Gas leak forces museum evacuation


Minneapolis fire crews responded Wednesday to a carbon dioxide leak that forced the evacuation of students and staff members at the Bell Museum of Natural History.

About 11:15 a.m., four fire trucks arrived at the museum as police cars blocked off surrounding roads. Firefighters evacuated the museum and stopped the leak, said 3rd District Battalion Chief Todd White. Firefighters donned air packs and used special equipment to stop the leak, said Alison Falldin, a visitor service specialist for the museum.

“There was a haze and mist in the air,” she said.

Fans might be used to help ventilate the building, Falldin said.

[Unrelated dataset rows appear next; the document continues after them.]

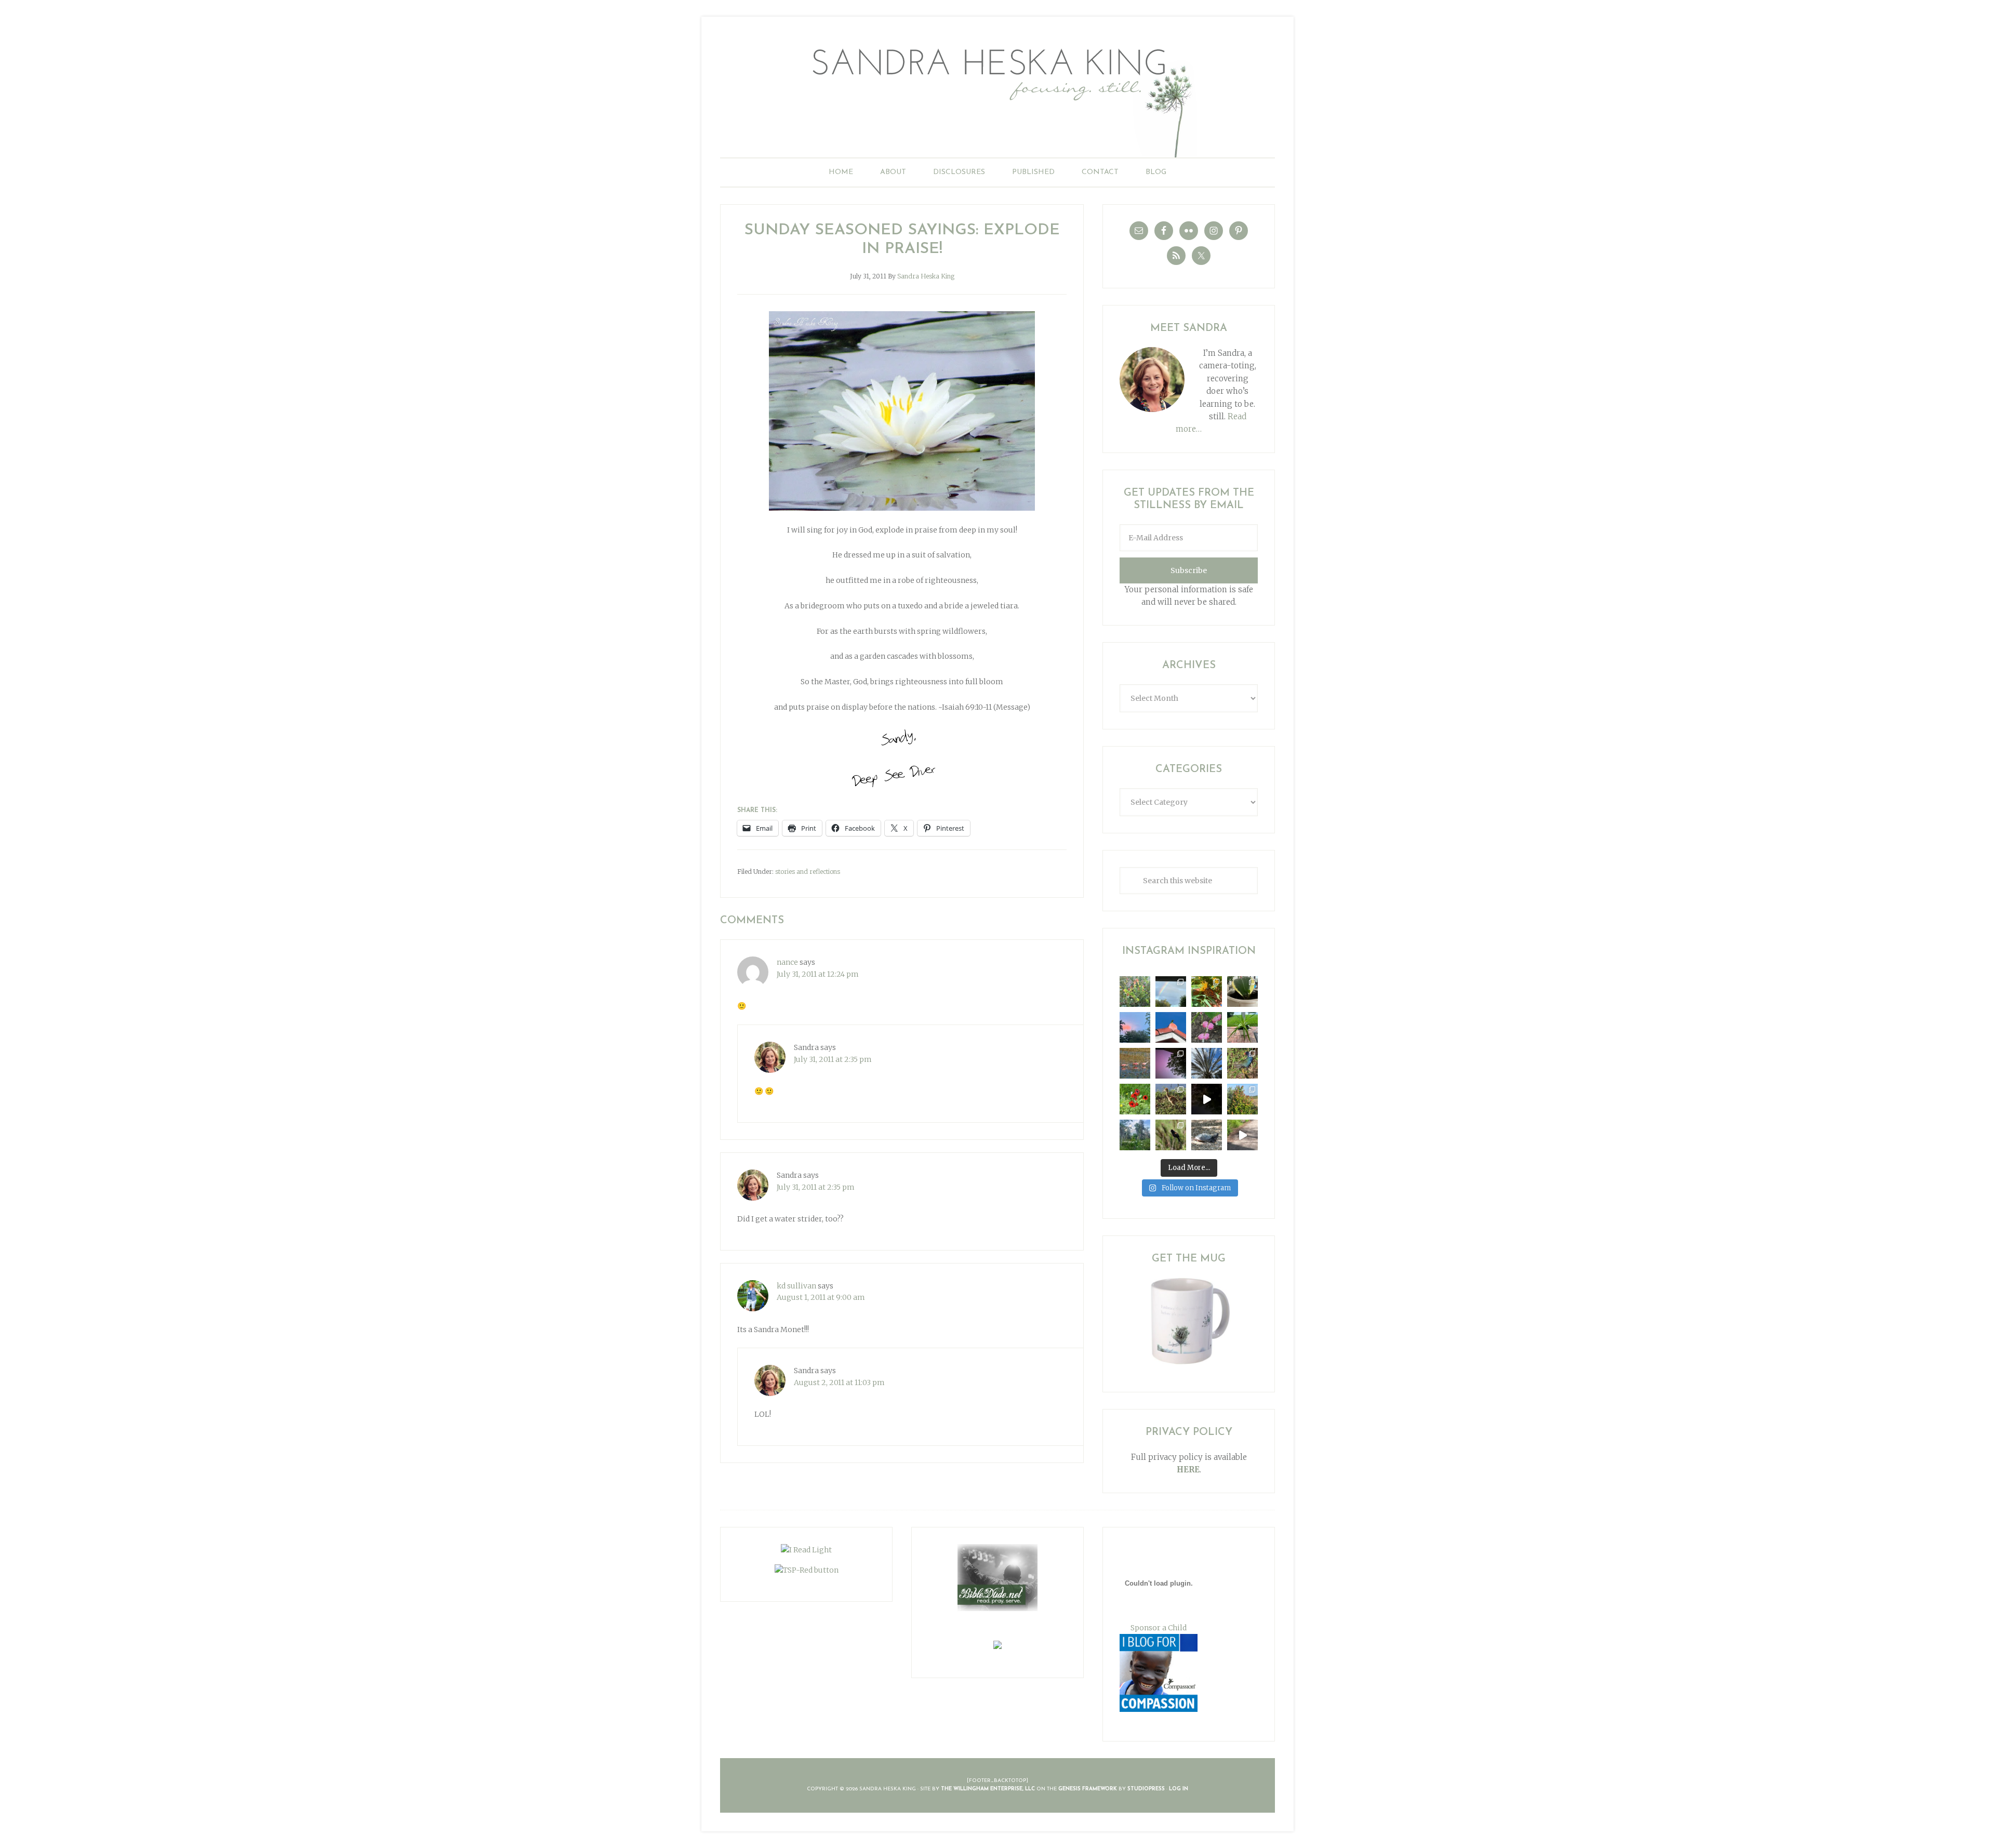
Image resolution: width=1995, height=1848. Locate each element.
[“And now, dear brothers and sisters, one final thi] (1135, 991)
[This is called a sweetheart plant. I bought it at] (1242, 991)
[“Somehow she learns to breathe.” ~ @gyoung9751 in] (1135, 1135)
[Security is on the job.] (1170, 1027)
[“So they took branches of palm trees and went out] (1206, 1063)
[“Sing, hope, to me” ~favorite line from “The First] (1135, 1099)
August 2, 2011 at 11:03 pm (839, 1382)
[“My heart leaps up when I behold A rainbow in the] (1170, 991)
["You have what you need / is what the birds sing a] (1170, 1135)
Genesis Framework (1087, 1789)
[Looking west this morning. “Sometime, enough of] (1135, 1027)
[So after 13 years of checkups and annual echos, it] (1206, 1027)
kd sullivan (796, 1286)
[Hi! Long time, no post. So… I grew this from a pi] (1242, 1027)
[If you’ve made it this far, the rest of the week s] (1206, 1135)
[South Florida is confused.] (1242, 1099)
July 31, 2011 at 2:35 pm (833, 1059)
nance (787, 962)
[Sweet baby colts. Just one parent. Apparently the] (1170, 1099)
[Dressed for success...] (1242, 1063)
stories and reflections (807, 871)
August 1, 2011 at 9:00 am (821, 1297)
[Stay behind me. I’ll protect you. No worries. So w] (1242, 1135)
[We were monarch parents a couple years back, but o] (1206, 991)
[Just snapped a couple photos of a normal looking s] (1170, 1063)
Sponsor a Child (1158, 1627)
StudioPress (1146, 1789)
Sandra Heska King (997, 96)
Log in (1178, 1789)
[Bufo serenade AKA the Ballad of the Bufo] (1206, 1099)
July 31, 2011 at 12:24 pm (818, 974)
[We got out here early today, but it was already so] (1135, 1063)
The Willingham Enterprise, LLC (988, 1789)
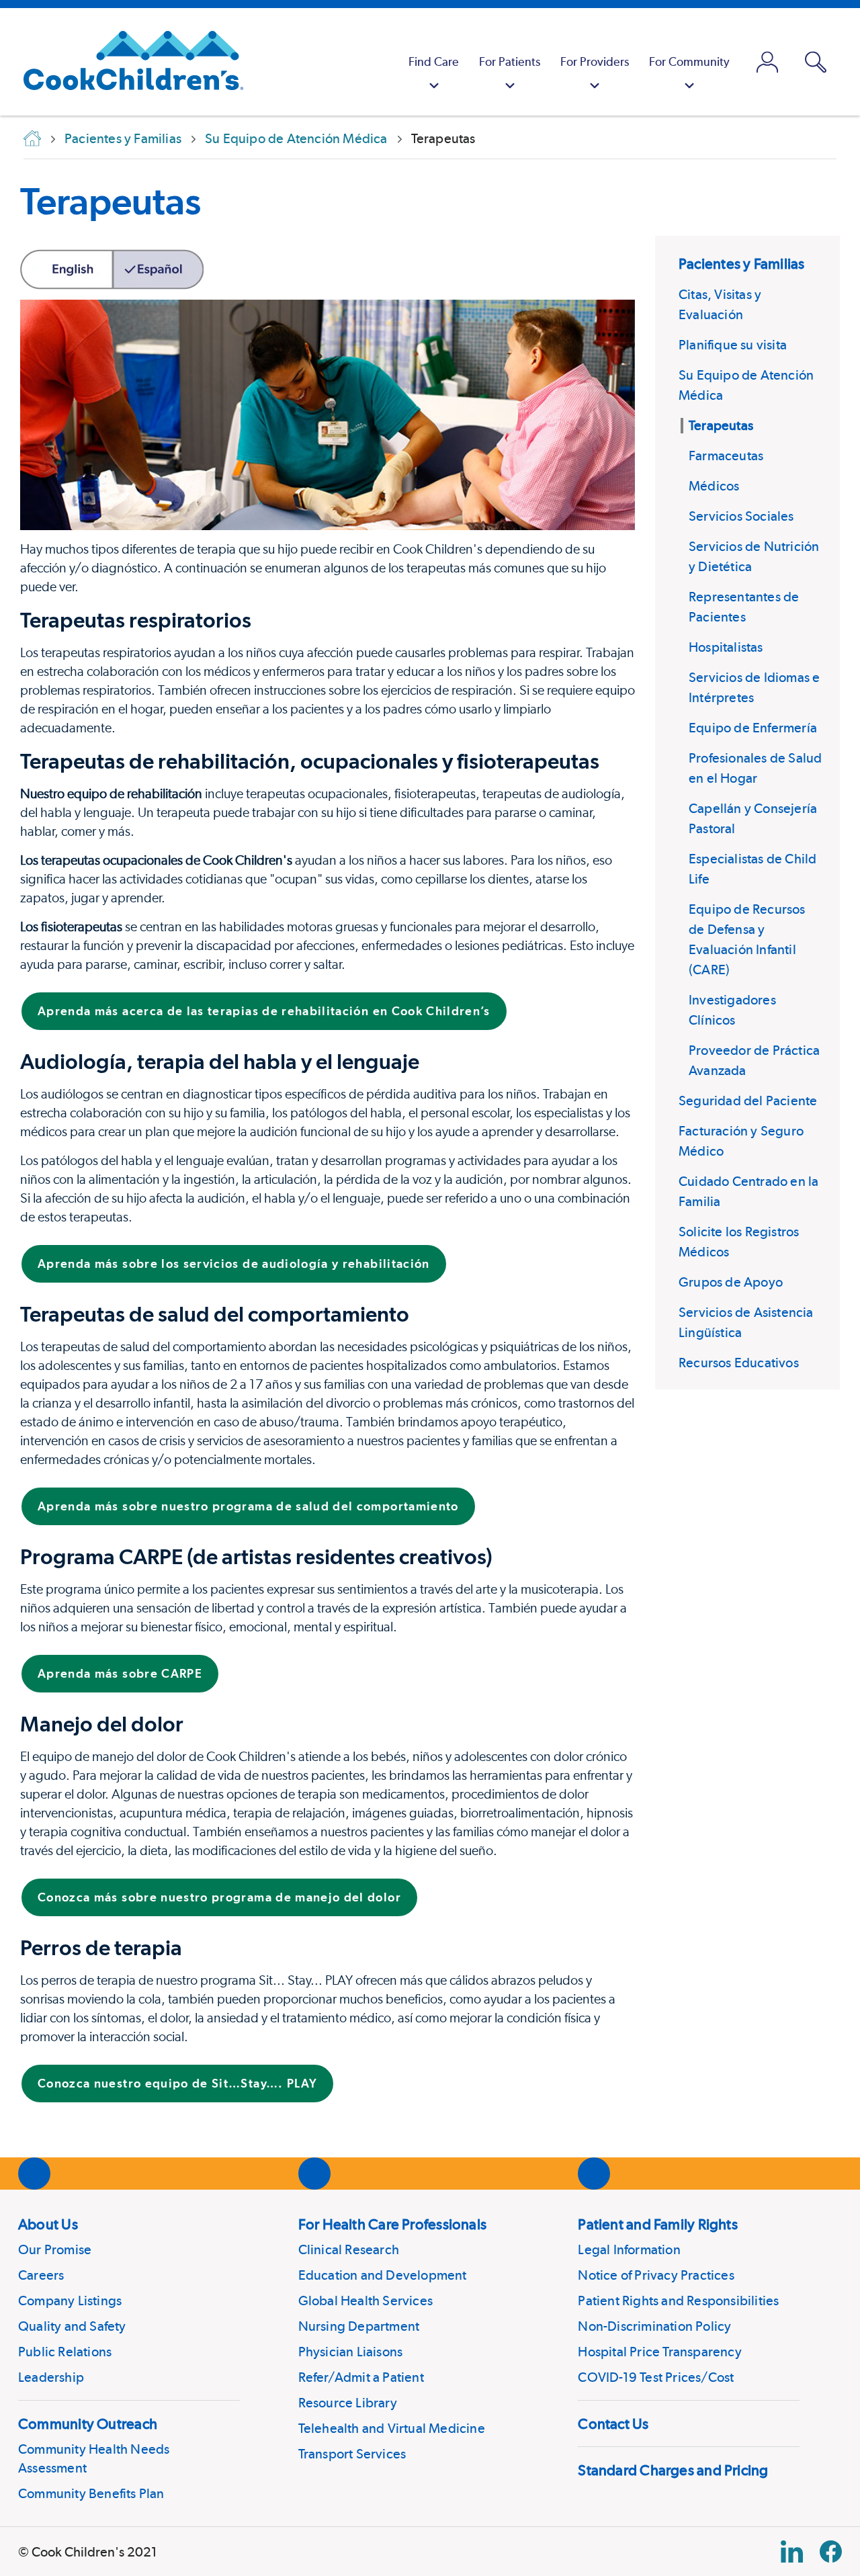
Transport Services (352, 2454)
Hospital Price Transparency (659, 2352)
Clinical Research (348, 2249)
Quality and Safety (72, 2326)
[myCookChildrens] (767, 62)
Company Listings (70, 2300)
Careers (41, 2275)
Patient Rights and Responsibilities (678, 2300)
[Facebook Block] (831, 2551)
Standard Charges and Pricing (673, 2470)
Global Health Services (365, 2300)
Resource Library (347, 2403)
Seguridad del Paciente (748, 1100)
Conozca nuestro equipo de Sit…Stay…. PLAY (177, 2083)
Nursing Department (359, 2326)
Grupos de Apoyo (731, 1282)
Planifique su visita (733, 345)
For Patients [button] (509, 61)
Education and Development (382, 2275)
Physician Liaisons (350, 2352)
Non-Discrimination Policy (654, 2326)
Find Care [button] (433, 61)
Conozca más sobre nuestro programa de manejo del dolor (219, 1897)
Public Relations (65, 2352)
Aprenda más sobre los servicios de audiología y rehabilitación (234, 1263)
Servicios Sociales (741, 516)
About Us (48, 2224)
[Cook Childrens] (126, 62)
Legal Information (629, 2249)
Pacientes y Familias (741, 263)
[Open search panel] (815, 62)
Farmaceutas (726, 455)
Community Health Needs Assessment (93, 2458)
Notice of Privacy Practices (656, 2275)
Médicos (714, 486)
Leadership (51, 2377)
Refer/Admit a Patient (361, 2377)
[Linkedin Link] (792, 2551)
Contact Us (613, 2423)
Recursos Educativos (739, 1363)
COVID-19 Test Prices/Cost (656, 2377)
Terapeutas (110, 200)
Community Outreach (87, 2423)
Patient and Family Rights (658, 2224)
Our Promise (54, 2249)
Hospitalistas (726, 647)
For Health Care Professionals (392, 2224)
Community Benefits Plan (91, 2493)
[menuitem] (433, 62)
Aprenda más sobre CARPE (120, 1673)
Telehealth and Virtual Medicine (391, 2428)
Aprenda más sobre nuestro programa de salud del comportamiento (248, 1506)
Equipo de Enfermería (753, 728)
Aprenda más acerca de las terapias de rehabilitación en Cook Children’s (264, 1011)
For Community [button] (689, 61)
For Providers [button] (594, 61)
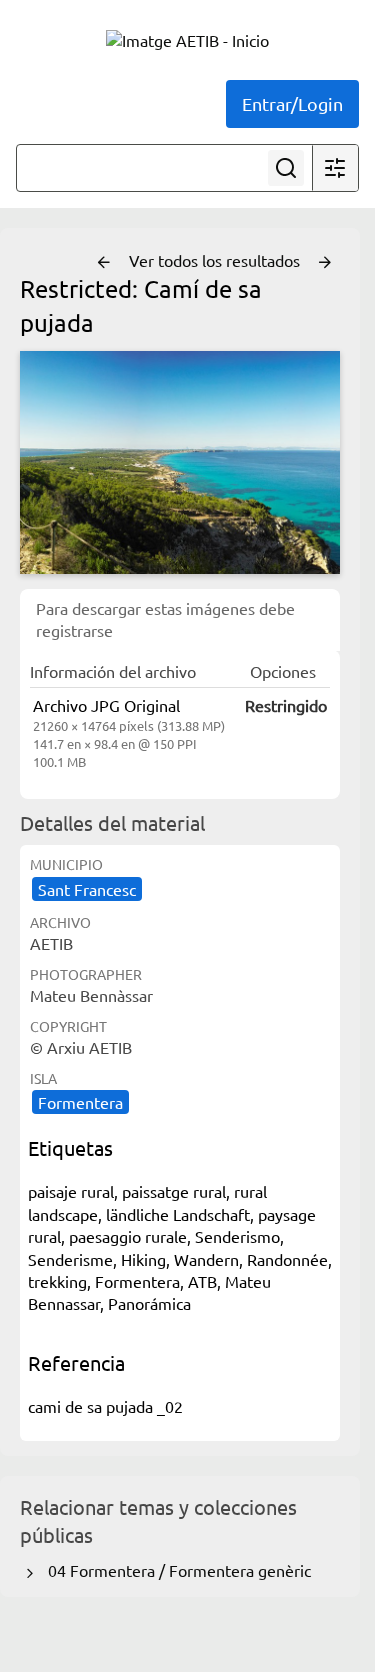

The museum has a system located in a secure storage room in the basement that releases carbon dioxide to remove oxygen from the air.

The system helps preserve artwork in the building, said University Police Sgt. Brad Herberg.

Three out of four tanks leaked carbon dioxide, said Brad Hoff, Facilities Management’s communications director. There was no fire and officials are investigating why the leak occurred, he said.

Herberg said that though he doesn’t know how dangerous the gas was, “you don’t really want to breathe it.”

An organic chemistry test interrupted by the leak was not canceled, said Youa Xiong, a biology junior. The test was moved to Nicholson Hall.

A leak like this has never happened at the museum, Falldin said, adding the building has 30-year-old pipes.

Nina Shepherd, Bell Museum public relations director, said the museum is hoped to move to the St. Paul campus by 2010.

“The current building, which opened in 1940, really falls short of what visitors expect from a contemporary museum,” she said.

Shepherd said the museum does not have a large lobby, large galleries, open reception areas or air conditioning.

“It seriously limits what we can do,” she said.